A case for springtime chardonnay: once reviled by a brigade shouting “Anything but chardonnay”, this former superstar of the ‘80s is back and proving the Peninsula’s most reliable of varieties. This comes down to the diversity of micro-climates across the Peninsula, matched with chardonnay’s ability to apply itself with Grand Cru success in differing climates. Consider Europe alone — Champagne, Chablis, Burgundy and even recently in Italy. You’ve got to wonder why it ever went out of fashion. Here are some of my local favourites (2018 vintage labels unavailable).

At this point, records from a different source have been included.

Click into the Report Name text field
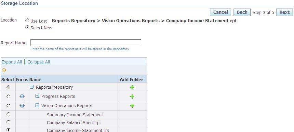Viewport: 294px width, 132px height. (x=86, y=43)
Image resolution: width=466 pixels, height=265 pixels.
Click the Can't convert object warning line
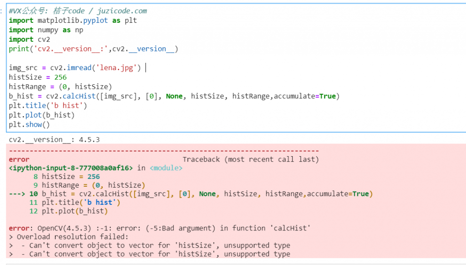tap(150, 245)
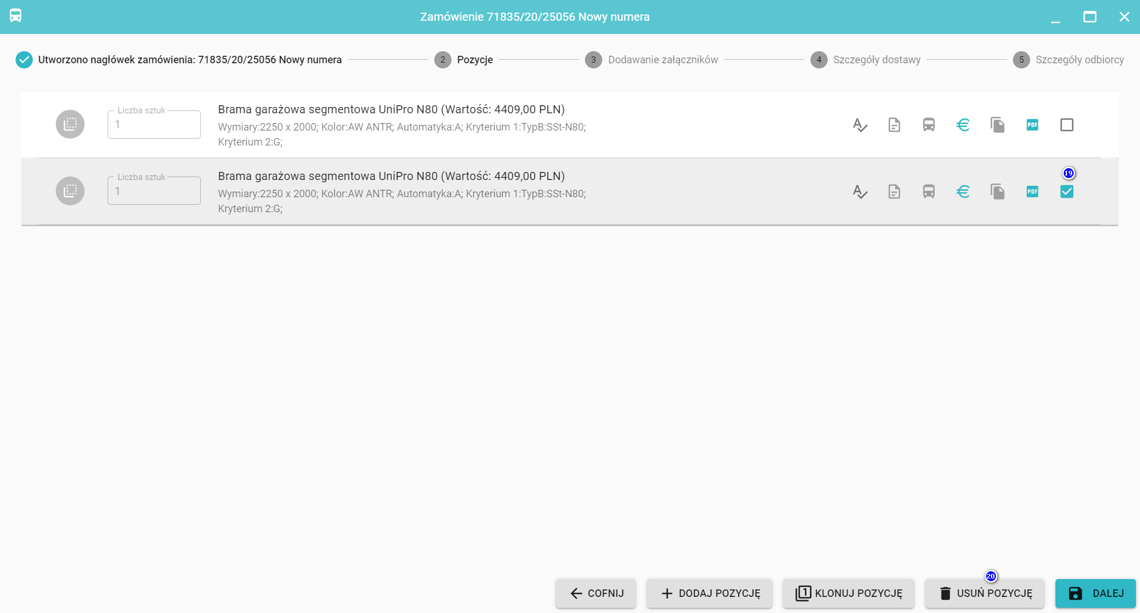
Task: Click the copy icon in second row
Action: pyautogui.click(x=998, y=191)
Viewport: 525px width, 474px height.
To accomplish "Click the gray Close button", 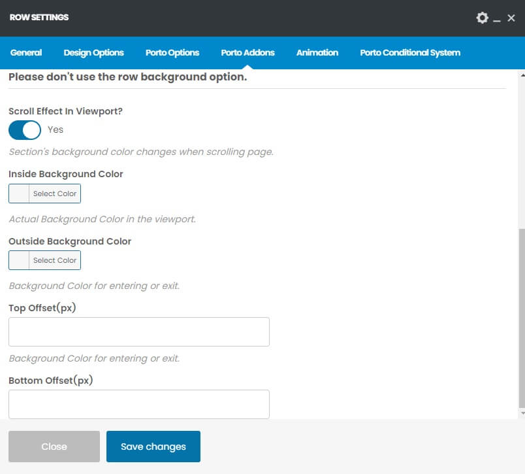I will click(54, 447).
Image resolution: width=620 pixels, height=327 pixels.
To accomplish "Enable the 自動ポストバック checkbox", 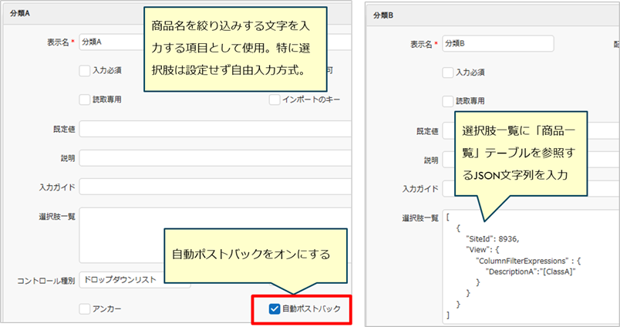I will (275, 309).
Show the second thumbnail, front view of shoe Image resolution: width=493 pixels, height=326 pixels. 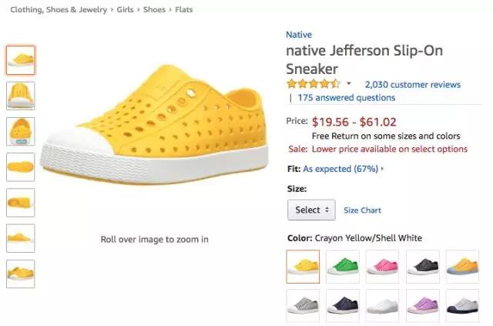click(x=20, y=96)
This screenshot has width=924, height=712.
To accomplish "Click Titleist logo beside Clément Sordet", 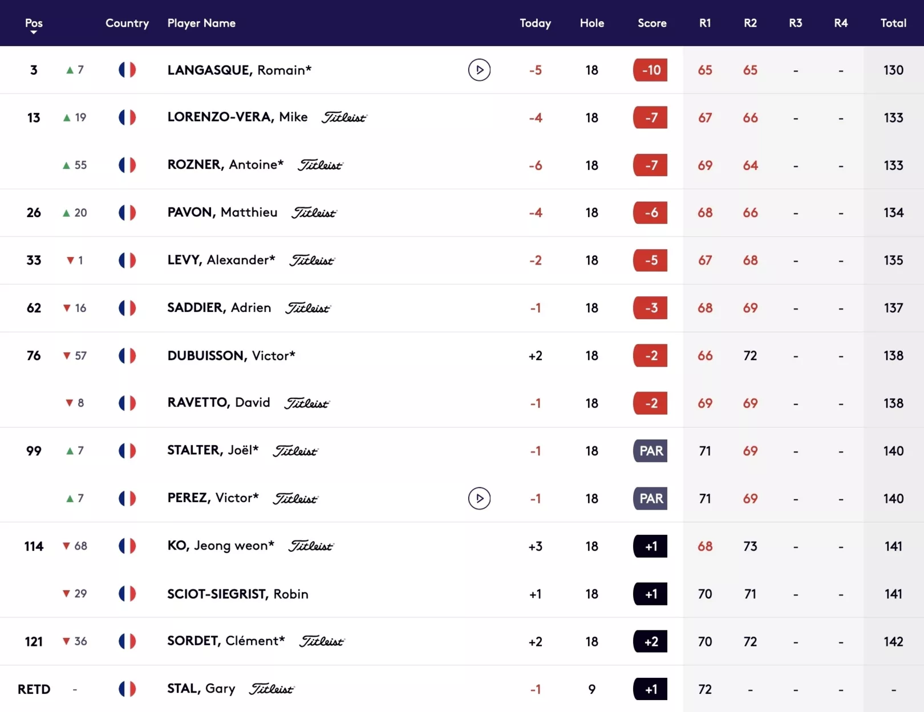I will pos(322,641).
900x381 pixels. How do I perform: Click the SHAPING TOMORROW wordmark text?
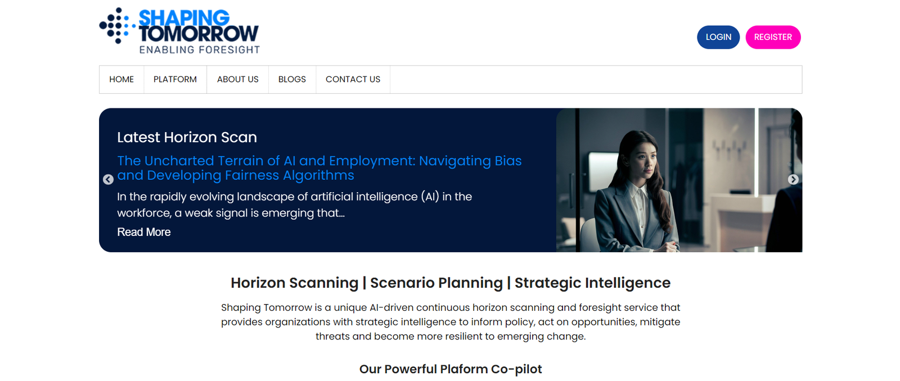[198, 26]
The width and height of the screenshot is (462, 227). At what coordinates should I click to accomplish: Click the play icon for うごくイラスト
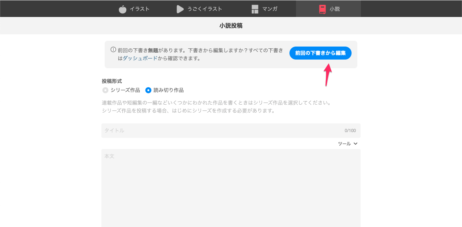tap(180, 9)
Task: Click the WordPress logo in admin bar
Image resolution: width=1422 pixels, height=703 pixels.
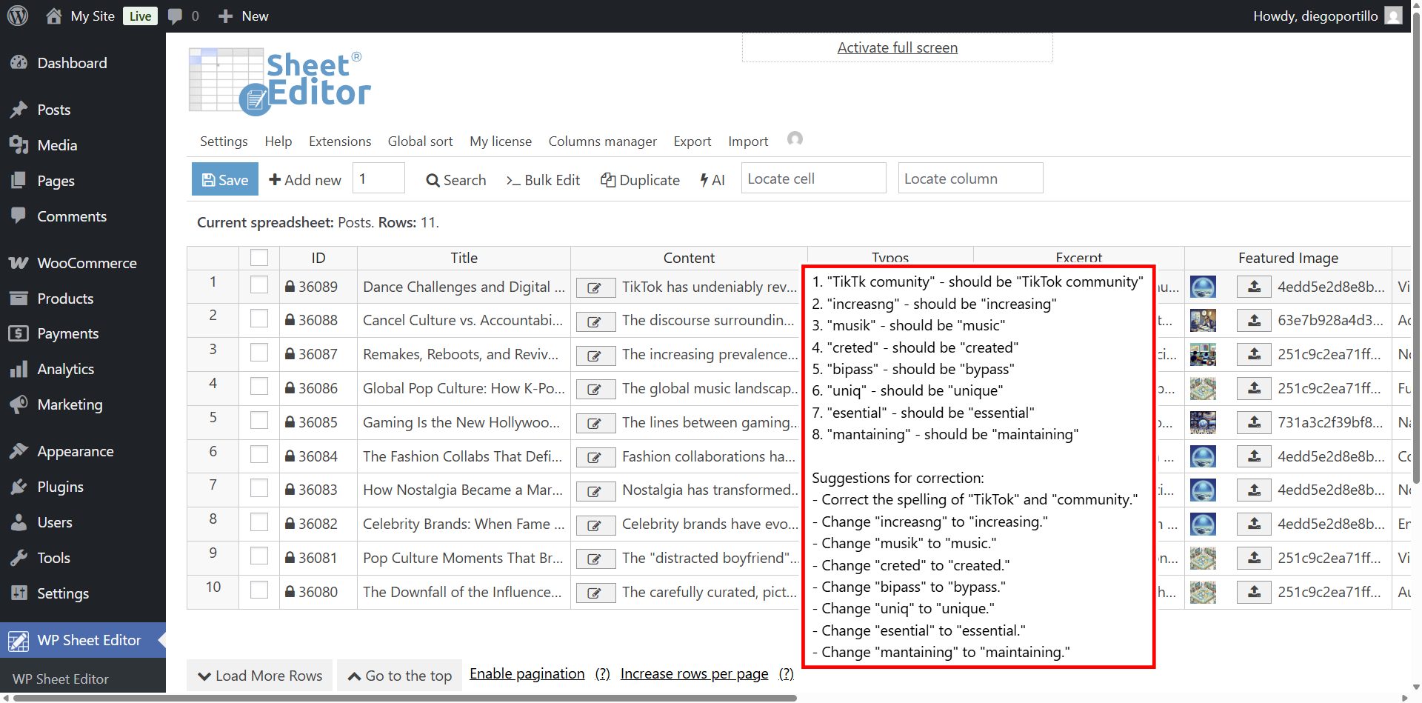Action: (x=18, y=16)
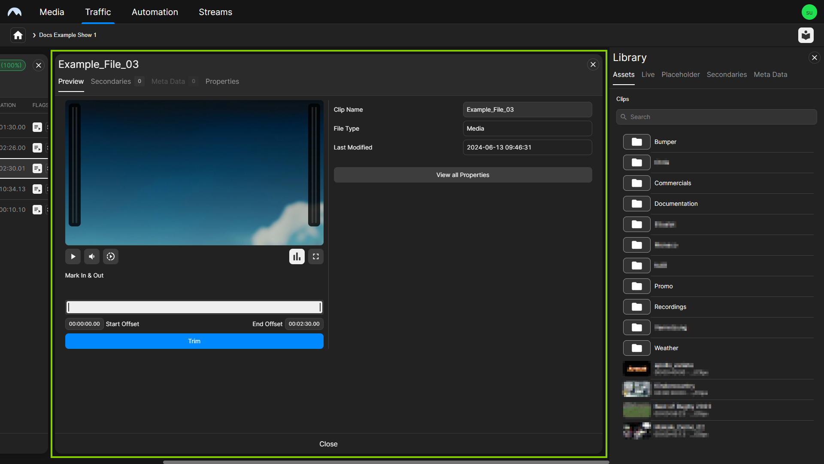Open the Assets tab in Library panel

point(623,74)
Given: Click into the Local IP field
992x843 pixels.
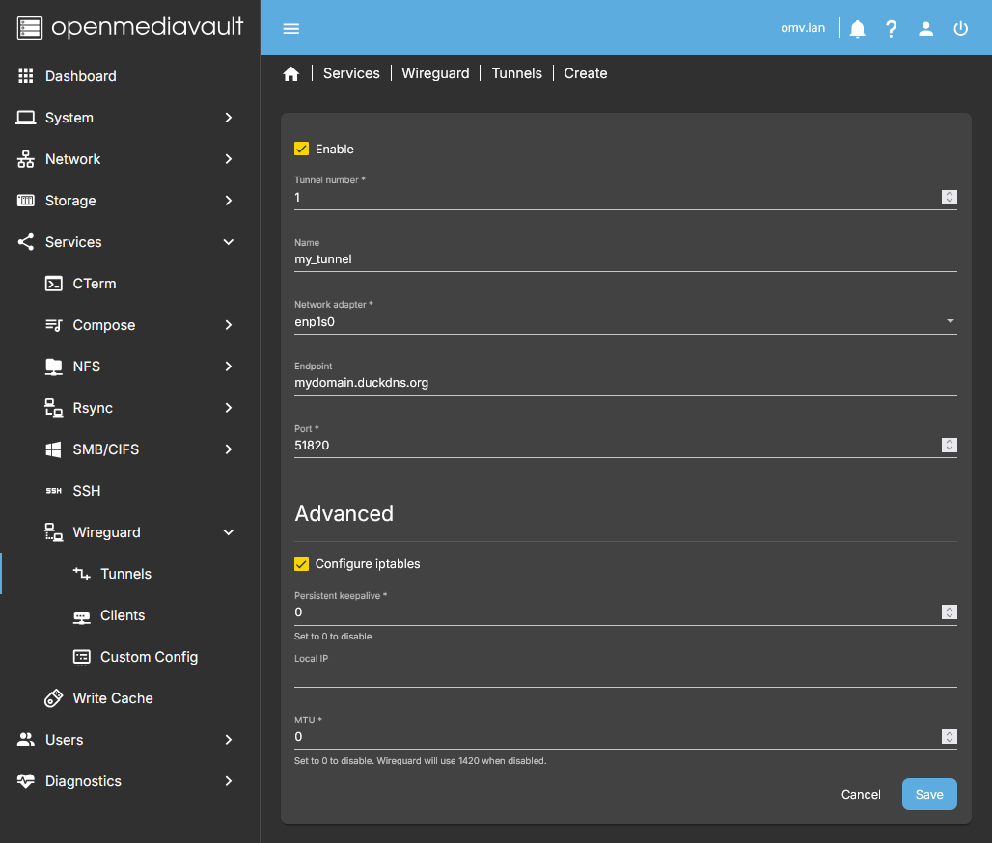Looking at the screenshot, I should [x=624, y=675].
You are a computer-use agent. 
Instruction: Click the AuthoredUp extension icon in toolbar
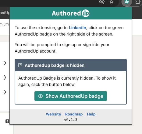click(x=127, y=2)
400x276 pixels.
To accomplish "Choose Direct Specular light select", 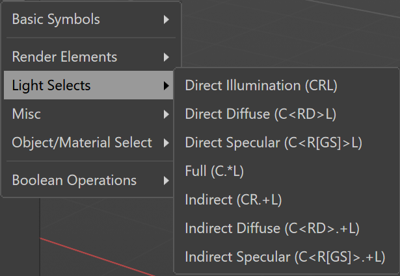I will click(x=286, y=142).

Moorooduc Estate Devil Bend Creek Chardonnay 2018 $27
The perfect wine for oysters, grilled prawns and scallops in lemon butter sauce while entertaining friends or just yourself. In fact, you could easily enjoy this mostly by yourself. It’s full and round with a peach and honey edge that has intensity and length. Offering much more than the price suggests, it’s one of the steals of the 2018 vintage from one of the pioneer producers.
Kerri Greens Pig Face Chardonnay 2018 $28
From the Kerri Greens vineyard on Paringa Rd, established in 1998. It packs a punchier style but balances this with a beautiful line of acidity that drives a refreshing and lengthy finish. Fermented wild in the barrel, which adds some complexity, and more or less handled exclusively by the two legends behind the brand — young gun winemakers Tom McCarthy, of Quealy, and Lucas Blanck, whose family have been making wine in Alsace for about 200 years.
Dexter Chardonnay 2017 $40
Few know the rolling landscapes of the Peninsula better than Tod Dexter. With stints at Yabby Lake and Stonier and now making wine under this personal label, Dexter is a master of chardonnay. Pound for pound it’s hard to find a better chardonnay in the country in this premium price point. All handpicked and whole bunch pressed then fermented into French oak puncheons. 2017 was a long and relatively cool one on the Mornington Peninsula, and that is reflective in the wine — long, cool and consistent.